В этом месте проповеди слушатели благоговейно смекали, что отец Исидор — один из тех, кто вокруг трона.

Алексей Обрезков позже, вернувшись в свои подмосковные Починки, совсем забыл про словесную белиберду дружеской беседы, разве за исключением рассказа Димы о железных клетках для охоты на волков, которые продаются в петербургском магазине охотничьих вещей. В клетке с бойницами помещаются несколько человек с ружьями, ее ставят на сани, и старая кляча, что не жалко отдать на съедение волкам, тащит их в лес. Вперед! На охоту!

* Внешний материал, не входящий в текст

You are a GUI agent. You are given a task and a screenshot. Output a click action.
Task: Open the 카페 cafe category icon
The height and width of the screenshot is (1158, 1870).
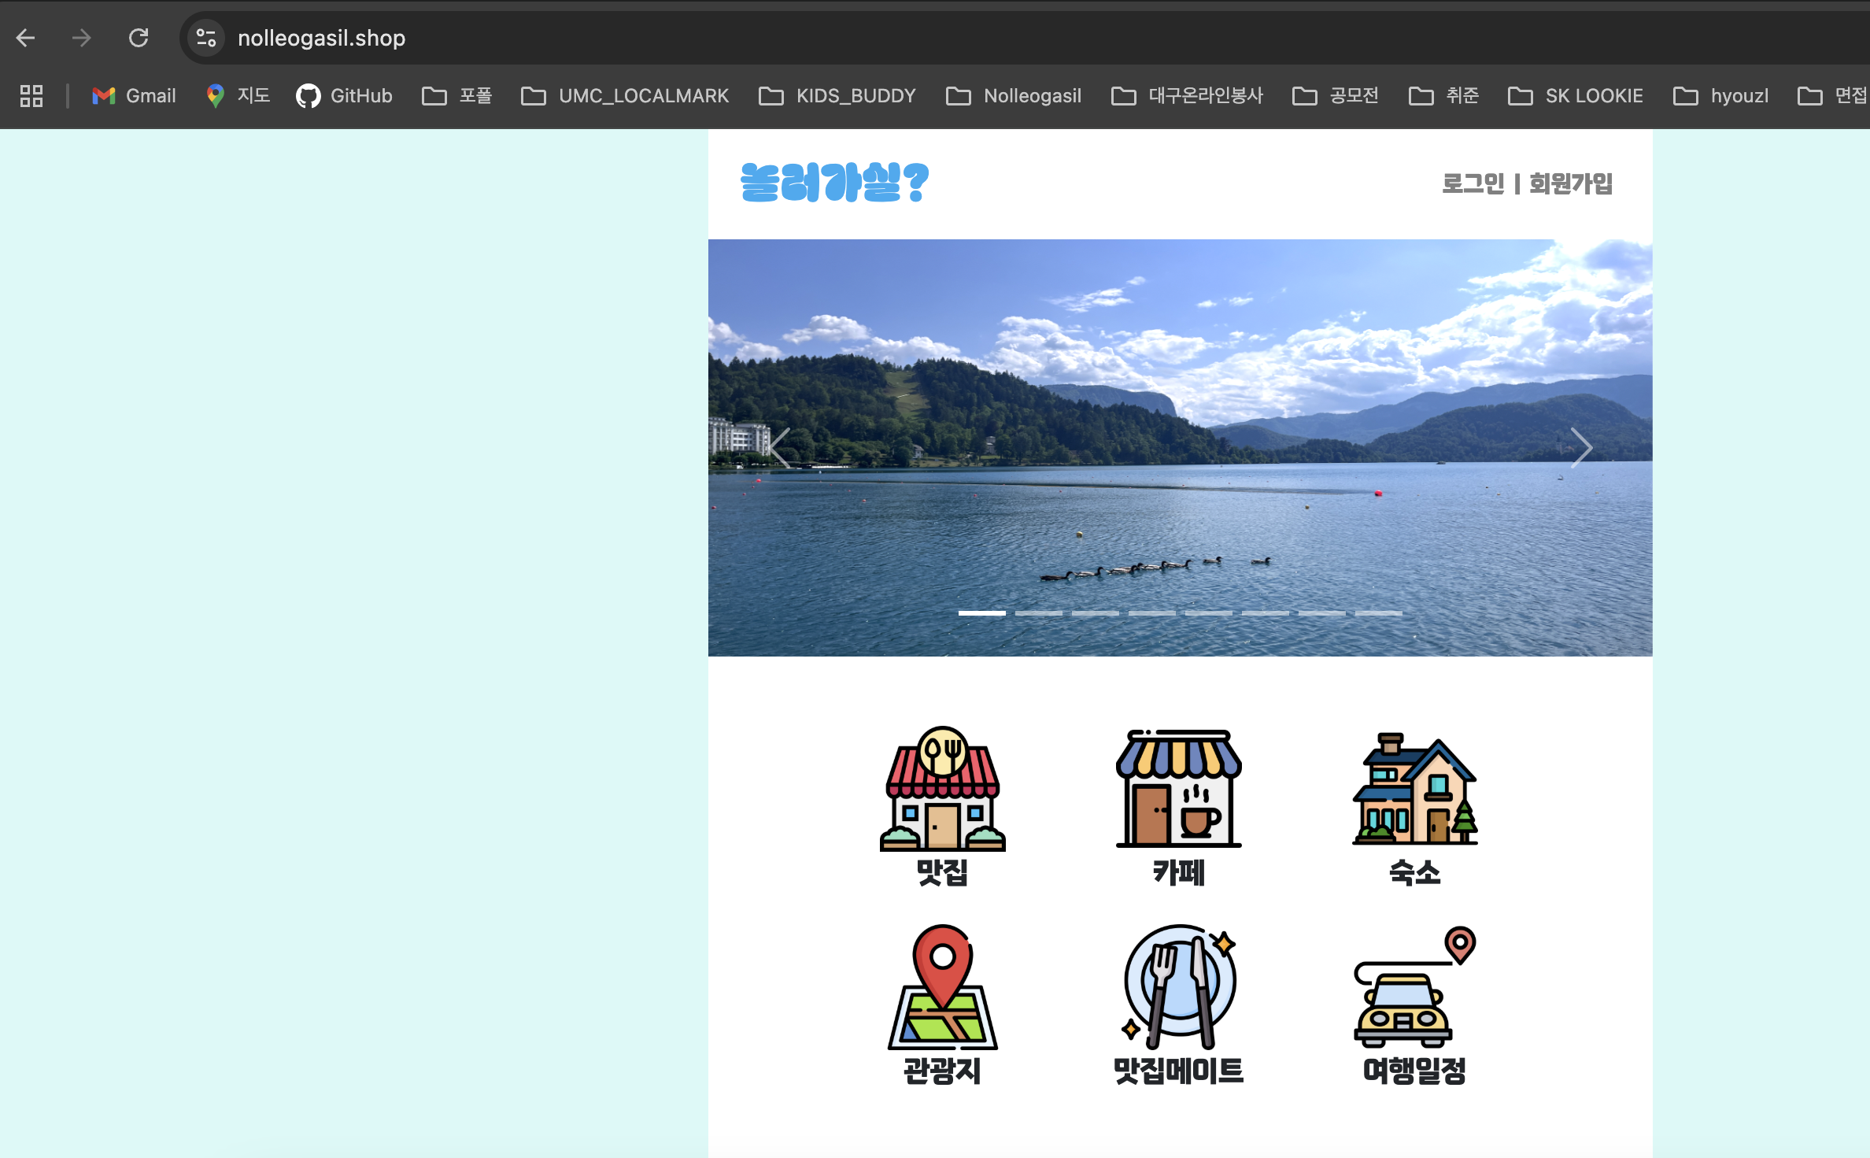1178,790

Обрезков со своим приказчиком Петрухой чуть ли не год хохотали над петербургским изобретением и ради веселья изощрялись в додумывании новых приспособлений для петербургской охоты. Петруха, например, предлагал взять в клетку норовистого поросенка и колоть его понемножку ножом, чтобы поросячий визг приманивал волчьи стаи.

Князю Оболенскому запомнилось другое — как подвел его Обрезков, не на шутку разругавшись с Шилковским. Началось с ерунды, Дмитрий сказал с неподдельной грустью, что если бы государь узнал, как тяжела рекрутчина, то пожалел бы своих подданных; но он так высоко стоит, что не может видеть страданий народа.